▶ **EXERCISE AIM**: For the records that follow, please set down exactly the lines between the one holding "The width and height of the screenshot is (1917, 706)." and the one holding "You are a computer-use agent. The height", inclusive, and only those.

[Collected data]
┄┄┄┄┄┄
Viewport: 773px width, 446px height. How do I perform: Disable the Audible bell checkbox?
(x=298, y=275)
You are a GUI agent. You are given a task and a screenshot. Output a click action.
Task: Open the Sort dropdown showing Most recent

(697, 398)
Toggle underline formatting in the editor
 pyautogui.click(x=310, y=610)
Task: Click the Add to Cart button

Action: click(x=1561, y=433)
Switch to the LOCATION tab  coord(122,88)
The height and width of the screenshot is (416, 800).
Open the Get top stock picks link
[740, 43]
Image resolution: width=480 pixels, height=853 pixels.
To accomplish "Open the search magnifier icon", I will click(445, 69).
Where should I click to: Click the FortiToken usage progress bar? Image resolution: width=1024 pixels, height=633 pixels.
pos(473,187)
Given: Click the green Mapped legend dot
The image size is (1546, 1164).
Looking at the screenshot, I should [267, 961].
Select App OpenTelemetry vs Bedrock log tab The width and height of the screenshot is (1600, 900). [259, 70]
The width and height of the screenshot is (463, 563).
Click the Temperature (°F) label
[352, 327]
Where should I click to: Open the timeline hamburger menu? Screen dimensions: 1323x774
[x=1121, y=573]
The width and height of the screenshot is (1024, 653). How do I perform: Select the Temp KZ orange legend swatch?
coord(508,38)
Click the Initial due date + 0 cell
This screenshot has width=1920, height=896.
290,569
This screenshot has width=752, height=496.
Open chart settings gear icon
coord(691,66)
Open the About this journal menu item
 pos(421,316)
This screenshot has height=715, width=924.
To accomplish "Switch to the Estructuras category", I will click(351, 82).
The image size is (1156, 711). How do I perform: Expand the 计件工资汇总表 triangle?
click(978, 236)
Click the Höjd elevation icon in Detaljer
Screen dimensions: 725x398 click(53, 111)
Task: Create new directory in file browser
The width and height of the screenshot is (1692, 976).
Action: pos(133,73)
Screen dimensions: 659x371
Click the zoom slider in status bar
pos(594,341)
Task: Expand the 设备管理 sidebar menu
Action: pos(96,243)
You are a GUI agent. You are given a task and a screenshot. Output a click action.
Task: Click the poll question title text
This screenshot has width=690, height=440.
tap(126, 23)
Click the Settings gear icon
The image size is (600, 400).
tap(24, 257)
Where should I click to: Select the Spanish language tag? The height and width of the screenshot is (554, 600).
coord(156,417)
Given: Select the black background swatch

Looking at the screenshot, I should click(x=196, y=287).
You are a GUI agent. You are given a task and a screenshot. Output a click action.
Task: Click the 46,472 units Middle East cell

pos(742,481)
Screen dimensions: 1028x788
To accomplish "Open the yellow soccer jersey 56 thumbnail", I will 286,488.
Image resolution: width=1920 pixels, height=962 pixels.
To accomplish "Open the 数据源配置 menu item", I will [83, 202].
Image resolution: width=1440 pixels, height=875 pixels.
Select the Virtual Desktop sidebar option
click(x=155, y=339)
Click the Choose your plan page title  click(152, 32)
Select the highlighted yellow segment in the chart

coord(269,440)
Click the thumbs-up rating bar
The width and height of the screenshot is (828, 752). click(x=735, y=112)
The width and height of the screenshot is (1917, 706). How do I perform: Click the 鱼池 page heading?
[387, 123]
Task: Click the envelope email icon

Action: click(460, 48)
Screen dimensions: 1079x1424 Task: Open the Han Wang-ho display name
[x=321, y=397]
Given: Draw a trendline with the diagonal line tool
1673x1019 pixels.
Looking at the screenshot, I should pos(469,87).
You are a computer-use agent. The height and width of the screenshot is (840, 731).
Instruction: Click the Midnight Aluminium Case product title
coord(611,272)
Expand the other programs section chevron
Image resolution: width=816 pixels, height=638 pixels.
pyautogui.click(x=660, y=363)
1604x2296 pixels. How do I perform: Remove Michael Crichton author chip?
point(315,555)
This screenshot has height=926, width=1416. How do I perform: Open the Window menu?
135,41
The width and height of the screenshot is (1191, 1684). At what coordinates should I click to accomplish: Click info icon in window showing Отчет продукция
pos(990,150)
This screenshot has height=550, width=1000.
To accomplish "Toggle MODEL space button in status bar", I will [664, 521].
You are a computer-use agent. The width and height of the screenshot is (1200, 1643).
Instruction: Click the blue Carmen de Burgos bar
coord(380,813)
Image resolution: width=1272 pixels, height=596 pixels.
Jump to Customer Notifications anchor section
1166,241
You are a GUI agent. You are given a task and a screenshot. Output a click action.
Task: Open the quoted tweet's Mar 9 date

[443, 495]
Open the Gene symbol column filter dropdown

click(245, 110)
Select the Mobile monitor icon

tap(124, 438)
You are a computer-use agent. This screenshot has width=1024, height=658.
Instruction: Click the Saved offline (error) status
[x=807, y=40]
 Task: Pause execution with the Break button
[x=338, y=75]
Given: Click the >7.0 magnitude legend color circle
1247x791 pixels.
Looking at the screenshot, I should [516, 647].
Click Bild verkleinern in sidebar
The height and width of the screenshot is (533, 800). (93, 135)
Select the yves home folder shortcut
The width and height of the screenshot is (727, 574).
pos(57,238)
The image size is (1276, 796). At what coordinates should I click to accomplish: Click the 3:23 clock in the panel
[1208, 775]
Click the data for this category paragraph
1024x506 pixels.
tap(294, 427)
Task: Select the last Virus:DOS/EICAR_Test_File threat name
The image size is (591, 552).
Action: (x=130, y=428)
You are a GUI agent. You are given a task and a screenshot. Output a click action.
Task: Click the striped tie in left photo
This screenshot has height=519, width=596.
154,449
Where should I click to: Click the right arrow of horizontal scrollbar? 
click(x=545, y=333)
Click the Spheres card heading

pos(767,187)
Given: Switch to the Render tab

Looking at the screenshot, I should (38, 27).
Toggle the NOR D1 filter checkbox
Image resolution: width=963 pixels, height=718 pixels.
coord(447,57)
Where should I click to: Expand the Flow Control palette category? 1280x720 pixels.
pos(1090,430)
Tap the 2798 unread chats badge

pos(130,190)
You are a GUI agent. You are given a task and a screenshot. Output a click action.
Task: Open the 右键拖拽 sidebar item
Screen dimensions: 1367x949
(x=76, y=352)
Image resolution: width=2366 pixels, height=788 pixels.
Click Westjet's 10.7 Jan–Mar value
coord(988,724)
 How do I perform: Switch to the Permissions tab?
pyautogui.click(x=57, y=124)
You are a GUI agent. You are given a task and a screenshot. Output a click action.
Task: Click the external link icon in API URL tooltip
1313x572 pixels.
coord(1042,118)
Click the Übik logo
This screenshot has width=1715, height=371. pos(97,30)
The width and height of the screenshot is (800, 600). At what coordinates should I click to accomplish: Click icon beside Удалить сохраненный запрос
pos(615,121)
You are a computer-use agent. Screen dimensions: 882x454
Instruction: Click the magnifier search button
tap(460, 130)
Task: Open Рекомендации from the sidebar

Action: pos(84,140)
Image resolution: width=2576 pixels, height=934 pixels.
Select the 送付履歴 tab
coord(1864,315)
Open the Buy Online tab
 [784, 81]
┄┄┄┄┄┄
▶ **YOUR SOLUTION**:
The width and height of the screenshot is (1917, 706). How do I perform: Click the 鱼池 page heading?
[387, 123]
Task: Click the envelope email icon

Action: click(460, 48)
Screen dimensions: 1079x1424 Task: Open the Han Wang-ho display name
[x=321, y=397]
Given: Draw a trendline with the diagonal line tool
1673x1019 pixels.
Looking at the screenshot, I should pos(469,87).
You are a computer-use agent. The height and width of the screenshot is (840, 731).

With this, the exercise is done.